It’s courtesy, stupid.

Humans communicate far more boldly from behind a wall than they do face to face.

Think about it. Many are quick to brandish a middle finger when cut off in traffic. Even a certain Southern Gentleman I know does it.

What is it about being safely encased in steel and glass that gives people the freedom to flash an obscene gesture or bark an expletive at a complete stranger—even if that person has done something unintentional, such as changing lanes prematurely?

Would we flip a digit at a fellow passenger who butts in line for boarding? Would we invoke the name of one’s dear mother for colliding with our cart at the supermarket? Of course not.

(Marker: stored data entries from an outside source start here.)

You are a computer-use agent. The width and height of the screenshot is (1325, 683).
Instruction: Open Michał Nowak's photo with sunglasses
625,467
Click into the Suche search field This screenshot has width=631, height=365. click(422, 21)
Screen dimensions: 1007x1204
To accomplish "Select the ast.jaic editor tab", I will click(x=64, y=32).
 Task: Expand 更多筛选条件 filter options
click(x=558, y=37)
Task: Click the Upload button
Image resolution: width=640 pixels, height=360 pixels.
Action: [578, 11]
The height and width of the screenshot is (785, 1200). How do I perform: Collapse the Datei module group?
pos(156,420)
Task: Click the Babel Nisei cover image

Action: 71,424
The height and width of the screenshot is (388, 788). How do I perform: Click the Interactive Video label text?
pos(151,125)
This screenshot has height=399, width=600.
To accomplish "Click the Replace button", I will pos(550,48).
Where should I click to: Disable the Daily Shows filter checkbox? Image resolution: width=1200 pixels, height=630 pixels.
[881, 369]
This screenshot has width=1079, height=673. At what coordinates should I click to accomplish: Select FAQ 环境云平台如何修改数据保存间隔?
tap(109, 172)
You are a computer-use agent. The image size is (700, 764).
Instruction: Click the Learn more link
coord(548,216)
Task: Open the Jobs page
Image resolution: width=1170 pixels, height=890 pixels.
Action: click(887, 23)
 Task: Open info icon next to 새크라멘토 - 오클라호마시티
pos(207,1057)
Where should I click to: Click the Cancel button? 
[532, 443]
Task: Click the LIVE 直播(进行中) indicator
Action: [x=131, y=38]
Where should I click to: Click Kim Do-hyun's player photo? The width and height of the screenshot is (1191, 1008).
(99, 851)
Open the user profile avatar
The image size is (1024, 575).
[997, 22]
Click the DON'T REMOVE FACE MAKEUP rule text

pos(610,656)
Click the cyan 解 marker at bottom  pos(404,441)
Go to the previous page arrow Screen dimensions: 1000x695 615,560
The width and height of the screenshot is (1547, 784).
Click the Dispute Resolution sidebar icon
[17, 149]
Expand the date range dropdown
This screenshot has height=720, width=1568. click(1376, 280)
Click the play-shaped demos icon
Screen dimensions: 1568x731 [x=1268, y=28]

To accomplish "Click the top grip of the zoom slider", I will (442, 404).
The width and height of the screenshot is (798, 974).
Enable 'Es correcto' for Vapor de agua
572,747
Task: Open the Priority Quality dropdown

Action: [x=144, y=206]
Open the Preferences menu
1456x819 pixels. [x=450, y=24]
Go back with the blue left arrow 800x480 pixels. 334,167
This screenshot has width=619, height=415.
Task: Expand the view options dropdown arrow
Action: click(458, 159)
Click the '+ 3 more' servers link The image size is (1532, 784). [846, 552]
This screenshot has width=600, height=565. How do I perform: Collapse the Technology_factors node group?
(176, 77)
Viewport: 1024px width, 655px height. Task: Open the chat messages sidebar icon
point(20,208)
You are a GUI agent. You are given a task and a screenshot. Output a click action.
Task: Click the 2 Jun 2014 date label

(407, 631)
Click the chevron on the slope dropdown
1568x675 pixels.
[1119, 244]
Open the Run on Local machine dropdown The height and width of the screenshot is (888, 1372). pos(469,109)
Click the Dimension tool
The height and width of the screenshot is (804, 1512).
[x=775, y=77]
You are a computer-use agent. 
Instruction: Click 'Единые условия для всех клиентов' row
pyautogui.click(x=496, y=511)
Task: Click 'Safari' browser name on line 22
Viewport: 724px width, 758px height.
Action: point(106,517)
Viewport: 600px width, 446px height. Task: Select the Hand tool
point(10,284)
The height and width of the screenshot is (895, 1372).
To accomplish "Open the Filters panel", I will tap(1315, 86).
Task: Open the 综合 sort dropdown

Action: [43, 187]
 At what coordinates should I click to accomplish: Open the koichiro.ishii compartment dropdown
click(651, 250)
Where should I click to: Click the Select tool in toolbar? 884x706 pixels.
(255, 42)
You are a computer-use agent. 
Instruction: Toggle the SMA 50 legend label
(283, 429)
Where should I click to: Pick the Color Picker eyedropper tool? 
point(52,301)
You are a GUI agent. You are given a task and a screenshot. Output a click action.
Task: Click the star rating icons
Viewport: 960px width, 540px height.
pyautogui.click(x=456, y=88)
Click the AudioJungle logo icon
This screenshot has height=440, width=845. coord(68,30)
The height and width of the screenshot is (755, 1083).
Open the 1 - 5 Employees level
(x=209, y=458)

We’re uninhibited with our language on the telephone when we find a customer service rep incompetent or unsympathetic. Would our words be so harsh if we were looking the person in the eye? We know the answer.

If you and I travel in the same social media sphere, then you may recently have witnessed my (very polite) outburst over the way people speak about one another online. While I’ve since made peace with a number of my offenders, this provides occasion to reinforce a simple courtesy: Never say (or mime) anything from behind a wall that you wouldn’t say to someone’s face.

Tuesday night, when the presidetial election results were announced, my Facebook feed erupted with hateful comments. I’m not talking about comments expressing sadness about the outcome or disappointment in the process. Those are understandable when something you’ve hoped for—even worked for—does not turn out your way.

I’m talking about comments describing those who voted differently. Not aimed at circumstances; aimed at people.

The predominant adjective was stupid, with a few “idiots” sprinkled in. “How can people be so stupid?” “Well, that just proves you can’t fix stupid.” “50 percent of the country just showed us that stupid is as stupid does.” “The idiots who re-elected our current president…”

Hey, that’s me you’re talking about. And, in quoting you here, I’ve done you the courtesy of correcting your grammatical and punctuation errors. Just so you don’t look … well, you know.

In all fairness, some of the bullies and their cheerleaders have simmered down. Some have even apologized. I’m grateful for that and for the opportunity to remember that we all need to put the “face” back in Facebook.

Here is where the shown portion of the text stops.